**DIRECTIONS FOR THIS TASK:** Could you retype all of the data below exactly as given?

Pixel coordinate grounding data:
= = = = =
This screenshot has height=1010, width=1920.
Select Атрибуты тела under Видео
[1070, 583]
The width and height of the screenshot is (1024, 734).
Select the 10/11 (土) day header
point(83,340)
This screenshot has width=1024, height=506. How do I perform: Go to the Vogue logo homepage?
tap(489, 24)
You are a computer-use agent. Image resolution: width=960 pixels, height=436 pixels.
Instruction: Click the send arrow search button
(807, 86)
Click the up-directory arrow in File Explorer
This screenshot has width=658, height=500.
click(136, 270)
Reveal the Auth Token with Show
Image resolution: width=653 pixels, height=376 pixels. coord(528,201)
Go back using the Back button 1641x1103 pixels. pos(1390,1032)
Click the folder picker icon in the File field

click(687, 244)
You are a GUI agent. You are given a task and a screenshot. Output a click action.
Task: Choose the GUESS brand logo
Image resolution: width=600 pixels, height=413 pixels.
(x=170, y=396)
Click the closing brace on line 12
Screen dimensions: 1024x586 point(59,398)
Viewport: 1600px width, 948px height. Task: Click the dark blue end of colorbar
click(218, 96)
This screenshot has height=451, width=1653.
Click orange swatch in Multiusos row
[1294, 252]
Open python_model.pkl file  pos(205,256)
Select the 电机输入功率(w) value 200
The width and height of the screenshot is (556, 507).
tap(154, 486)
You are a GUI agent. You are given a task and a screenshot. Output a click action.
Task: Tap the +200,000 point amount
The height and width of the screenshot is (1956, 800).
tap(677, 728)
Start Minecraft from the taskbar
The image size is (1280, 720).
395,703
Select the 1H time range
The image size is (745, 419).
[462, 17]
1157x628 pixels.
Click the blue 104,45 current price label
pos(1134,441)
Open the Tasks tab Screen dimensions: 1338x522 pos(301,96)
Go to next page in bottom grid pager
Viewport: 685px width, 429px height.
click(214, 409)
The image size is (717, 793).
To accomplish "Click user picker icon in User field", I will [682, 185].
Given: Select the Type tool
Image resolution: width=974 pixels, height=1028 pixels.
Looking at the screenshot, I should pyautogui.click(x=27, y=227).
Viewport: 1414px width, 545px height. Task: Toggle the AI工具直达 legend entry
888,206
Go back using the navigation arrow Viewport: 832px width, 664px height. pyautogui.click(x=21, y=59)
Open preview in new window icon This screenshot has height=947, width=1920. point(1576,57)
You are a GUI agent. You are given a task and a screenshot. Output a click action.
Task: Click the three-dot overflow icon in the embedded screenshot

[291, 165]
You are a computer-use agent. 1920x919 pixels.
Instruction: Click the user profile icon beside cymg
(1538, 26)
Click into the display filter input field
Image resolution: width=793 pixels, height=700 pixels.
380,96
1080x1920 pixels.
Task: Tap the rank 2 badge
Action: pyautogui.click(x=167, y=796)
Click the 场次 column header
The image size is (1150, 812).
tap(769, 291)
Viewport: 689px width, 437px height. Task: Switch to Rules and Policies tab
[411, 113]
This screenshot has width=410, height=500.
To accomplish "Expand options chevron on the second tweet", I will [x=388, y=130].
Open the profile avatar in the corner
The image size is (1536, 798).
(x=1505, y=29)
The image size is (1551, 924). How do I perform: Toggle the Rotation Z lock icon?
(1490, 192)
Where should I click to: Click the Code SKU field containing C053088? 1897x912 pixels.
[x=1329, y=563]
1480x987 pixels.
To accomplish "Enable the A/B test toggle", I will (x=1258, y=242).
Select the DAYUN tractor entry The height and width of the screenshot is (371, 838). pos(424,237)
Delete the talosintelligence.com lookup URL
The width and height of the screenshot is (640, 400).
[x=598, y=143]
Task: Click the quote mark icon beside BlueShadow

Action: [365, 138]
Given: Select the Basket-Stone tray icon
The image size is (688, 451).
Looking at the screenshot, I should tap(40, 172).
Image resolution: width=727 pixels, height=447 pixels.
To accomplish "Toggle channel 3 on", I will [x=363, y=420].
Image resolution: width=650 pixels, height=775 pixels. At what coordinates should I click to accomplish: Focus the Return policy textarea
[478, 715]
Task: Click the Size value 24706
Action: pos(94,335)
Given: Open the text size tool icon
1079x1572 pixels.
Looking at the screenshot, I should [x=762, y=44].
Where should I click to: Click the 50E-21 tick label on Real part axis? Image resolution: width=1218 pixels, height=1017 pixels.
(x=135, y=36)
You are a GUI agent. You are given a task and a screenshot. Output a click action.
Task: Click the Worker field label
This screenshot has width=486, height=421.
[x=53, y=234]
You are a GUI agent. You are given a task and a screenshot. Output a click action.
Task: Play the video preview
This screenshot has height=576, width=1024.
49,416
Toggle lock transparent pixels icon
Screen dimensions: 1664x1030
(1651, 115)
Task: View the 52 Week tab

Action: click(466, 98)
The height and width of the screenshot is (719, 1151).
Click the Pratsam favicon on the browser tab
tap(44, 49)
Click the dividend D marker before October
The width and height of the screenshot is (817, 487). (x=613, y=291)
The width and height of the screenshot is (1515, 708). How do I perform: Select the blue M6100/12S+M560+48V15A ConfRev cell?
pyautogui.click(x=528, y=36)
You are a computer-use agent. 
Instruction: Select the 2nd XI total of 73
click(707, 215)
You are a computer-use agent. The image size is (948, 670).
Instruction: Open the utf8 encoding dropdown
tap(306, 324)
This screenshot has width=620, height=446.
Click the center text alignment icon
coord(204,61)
= = = = =
**RESPONSE:**
This screenshot has height=1010, width=1920.
Select Атрибуты тела under Видео
[1070, 583]
The width and height of the screenshot is (1024, 734).
Select the 10/11 (土) day header
point(83,340)
This screenshot has width=1024, height=506. How do I perform: Go to the Vogue logo homepage?
tap(489, 24)
You are a computer-use agent. Image resolution: width=960 pixels, height=436 pixels.
Instruction: Click the send arrow search button
(807, 86)
Click the up-directory arrow in File Explorer
This screenshot has width=658, height=500.
click(136, 270)
Reveal the Auth Token with Show
Image resolution: width=653 pixels, height=376 pixels. coord(528,201)
Go back using the Back button 1641x1103 pixels. pos(1390,1032)
Click the folder picker icon in the File field

click(687, 244)
You are a GUI agent. You are given a task and a screenshot. Output a click action.
Task: Choose the GUESS brand logo
Image resolution: width=600 pixels, height=413 pixels.
(x=170, y=396)
Click the closing brace on line 12
Screen dimensions: 1024x586 point(59,398)
Viewport: 1600px width, 948px height. Task: Click the dark blue end of colorbar
click(218, 96)
This screenshot has height=451, width=1653.
Click orange swatch in Multiusos row
[1294, 252]
Open python_model.pkl file  pos(205,256)
Select the 电机输入功率(w) value 200
The width and height of the screenshot is (556, 507).
tap(154, 486)
You are a GUI agent. You are given a task and a screenshot. Output a click action.
Task: Tap the +200,000 point amount
The height and width of the screenshot is (1956, 800).
tap(677, 728)
Start Minecraft from the taskbar
The image size is (1280, 720).
395,703
Select the 1H time range
The image size is (745, 419).
[462, 17]
1157x628 pixels.
Click the blue 104,45 current price label
pos(1134,441)
Open the Tasks tab Screen dimensions: 1338x522 pos(301,96)
Go to next page in bottom grid pager
Viewport: 685px width, 429px height.
click(214, 409)
The image size is (717, 793).
To accomplish "Click user picker icon in User field", I will [682, 185].
Given: Select the Type tool
Image resolution: width=974 pixels, height=1028 pixels.
Looking at the screenshot, I should pyautogui.click(x=27, y=227).
Viewport: 1414px width, 545px height. Task: Toggle the AI工具直达 legend entry
888,206
Go back using the navigation arrow Viewport: 832px width, 664px height. pyautogui.click(x=21, y=59)
Open preview in new window icon This screenshot has height=947, width=1920. point(1576,57)
You are a GUI agent. You are given a task and a screenshot. Output a click action.
Task: Click the three-dot overflow icon in the embedded screenshot

[291, 165]
You are a computer-use agent. 1920x919 pixels.
Instruction: Click the user profile icon beside cymg
(1538, 26)
Click into the display filter input field
Image resolution: width=793 pixels, height=700 pixels.
380,96
1080x1920 pixels.
Task: Tap the rank 2 badge
Action: pyautogui.click(x=167, y=796)
Click the 场次 column header
The image size is (1150, 812).
tap(769, 291)
Viewport: 689px width, 437px height. Task: Switch to Rules and Policies tab
[411, 113]
This screenshot has width=410, height=500.
To accomplish "Expand options chevron on the second tweet", I will [x=388, y=130].
Open the profile avatar in the corner
The image size is (1536, 798).
(x=1505, y=29)
The image size is (1551, 924). How do I perform: Toggle the Rotation Z lock icon?
(1490, 192)
Where should I click to: Click the Code SKU field containing C053088? 1897x912 pixels.
[x=1329, y=563]
1480x987 pixels.
To accomplish "Enable the A/B test toggle", I will (x=1258, y=242).
Select the DAYUN tractor entry The height and width of the screenshot is (371, 838). pos(424,237)
Delete the talosintelligence.com lookup URL
The width and height of the screenshot is (640, 400).
[x=598, y=143]
Task: Click the quote mark icon beside BlueShadow

Action: [365, 138]
Given: Select the Basket-Stone tray icon
The image size is (688, 451).
Looking at the screenshot, I should tap(40, 172).
Image resolution: width=727 pixels, height=447 pixels.
To accomplish "Toggle channel 3 on", I will [x=363, y=420].
Image resolution: width=650 pixels, height=775 pixels. At what coordinates should I click to accomplish: Focus the Return policy textarea
[478, 715]
Task: Click the Size value 24706
Action: pos(94,335)
Given: Open the text size tool icon
1079x1572 pixels.
Looking at the screenshot, I should [x=762, y=44].
Where should I click to: Click the 50E-21 tick label on Real part axis? Image resolution: width=1218 pixels, height=1017 pixels.
(x=135, y=36)
You are a GUI agent. You are given a task and a screenshot. Output a click action.
Task: Click the Worker field label
This screenshot has width=486, height=421.
[x=53, y=234]
You are a GUI agent. You are given a task and a screenshot. Output a click action.
Task: Play the video preview
This screenshot has height=576, width=1024.
49,416
Toggle lock transparent pixels icon
Screen dimensions: 1664x1030
(1651, 115)
Task: View the 52 Week tab

Action: click(466, 98)
The height and width of the screenshot is (719, 1151).
Click the Pratsam favicon on the browser tab
tap(44, 49)
Click the dividend D marker before October
The width and height of the screenshot is (817, 487). (x=613, y=291)
The width and height of the screenshot is (1515, 708). How do I perform: Select the blue M6100/12S+M560+48V15A ConfRev cell?
pyautogui.click(x=528, y=36)
You are a computer-use agent. 
Instruction: Select the 2nd XI total of 73
click(707, 215)
You are a computer-use agent. The image size is (948, 670).
Instruction: Open the utf8 encoding dropdown
tap(306, 324)
This screenshot has width=620, height=446.
Click the center text alignment icon
coord(204,61)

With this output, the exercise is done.